My question is this: Is it possible to get anywhere when you only have
about an hour per evening, and a couple of hours on the weekends, to
devote
to learning and advancing in the language? If so, what would you focus
on?
I’m pretty sure I remember much of what I learned over the last 6+
months,
but I’m hoping that a “Slow but Steady” approach can work.

I’d love to hear your comments and feedback.

Thanks,
Samantha

http://www.babygeek.org/

“Beware when the great God lets loose a thinker on this planet. Then all
things are at risk.”
–Ralph Waldo Emerson

quoth the Samantha:

I’m pretty sure I remember much of what I learned over the last 6+ months,
but I’m hoping that a “Slow but Steady” approach can work.
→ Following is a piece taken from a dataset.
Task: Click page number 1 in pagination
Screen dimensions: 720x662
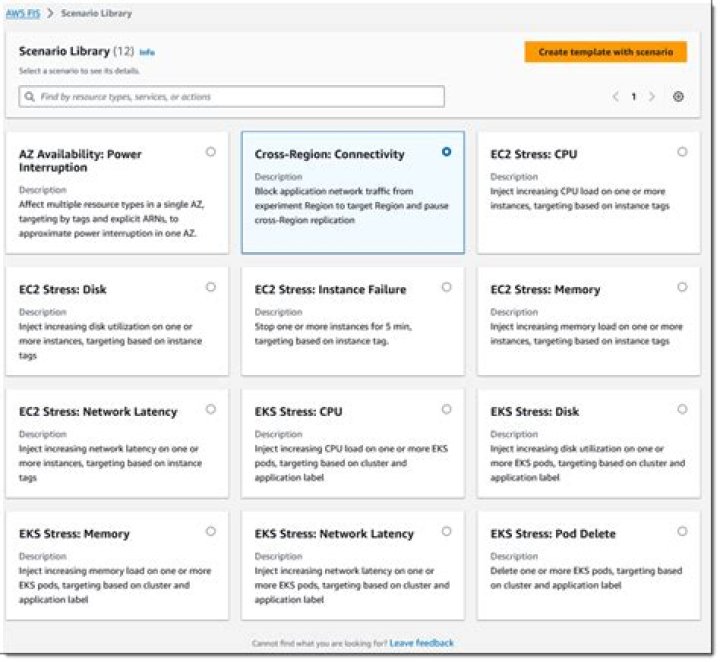Action: tap(633, 97)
Sure it is possible. I am no professional programmer, in fact, I don’t
even
use a computer in my line of work. However, I do have a pretty large
interest
in computers and programming, so I treat it like a hobby. I do basically
exactly what you describe, ie: invest about an hour a day and more on
weekends.

My advice: spend your time a) reading code, and b) writing code. Simply
the
best way to learn. Books and tutorials et al are great, but I find the
best
way to learn is to be active and write code, not to passively read words
on a
page. Also: take part in the Ruby quiz each week. I have found that to
be a
fantastic resource.

I’d love to hear your comments and feedback.

Thanks,
Samantha

-d

On 6/16/07, darren kirby [email protected] wrote:

My advice: spend your time a) reading code, and b) writing code. Simply

darren kirby :: Part of the problem since 1976 :: http://badcomputer.org
“…the number of UNIX installations has grown to 10, with more
expected…”

  • Dennis Ritchie and Ken Thompson, June 1972

Thanks for the feedback, Darren. It’s good to hear the encouragement
and
see that you don’t have to spend 10 hours a day obsessing, er focusing
on
stuff to be able to learn. :slight_smile: (Which is essentially what I was doing
months
ago.) It’s very different to go from constant immersion to having
limited
time.

Thanks,
Samantha

http://www.babygeek.org/

“Beware when the great God lets loose a thinker on this planet. Then all
things are at risk.”
–Ralph Waldo Emerson

Samantha wrote:

My question is this: Is it possible to get anywhere when you only have
about an hour per evening, and a couple of hours on the weekends, to devote
to learning and advancing in the language? If so, what would you focus on?
I’m pretty sure I remember much of what I learned over the last 6+ months,
but I’m hoping that a “Slow but Steady” approach can work.

Darren wrote:

My advice: spend your time a) reading code, and b) writing code. Simply the
best way to learn. Books and tutorials et al are great, but I find the best
way to learn is to be active and write code, not to passively read words on a
page. Also: take part in the Ruby quiz each week. I have found that to be a
fantastic resource.

Darren is right - as long as you know Ruby and Rails somewhat then you
don’t need to start with books. Start working on something that is
interesting and if you have an hour a day you’ll be fine. I only have
that much and I found if I can actually spend it coding then I can be
really productive. One suggestion is to work on projects that are
slightly out of the comfort zone of Rails. In working on a Rails
plugin and a Ruby based blog recently I’ve learned a lot more than
when I was coding in the strictly Rails framework. His suggestion of
working on RubyQuiz puzzles is also good.

One thing that I also do is maximize the productivity of coding time
by having problems at least mostly solved in my head when I start
working. I have little time on the computer but I have 2 hours a day
on the train so I spend that time thinking a problem out as completely
as I can so that when I sit down it’s more or less typing and running
tests. I’ve found this to be an extremely productive way to work.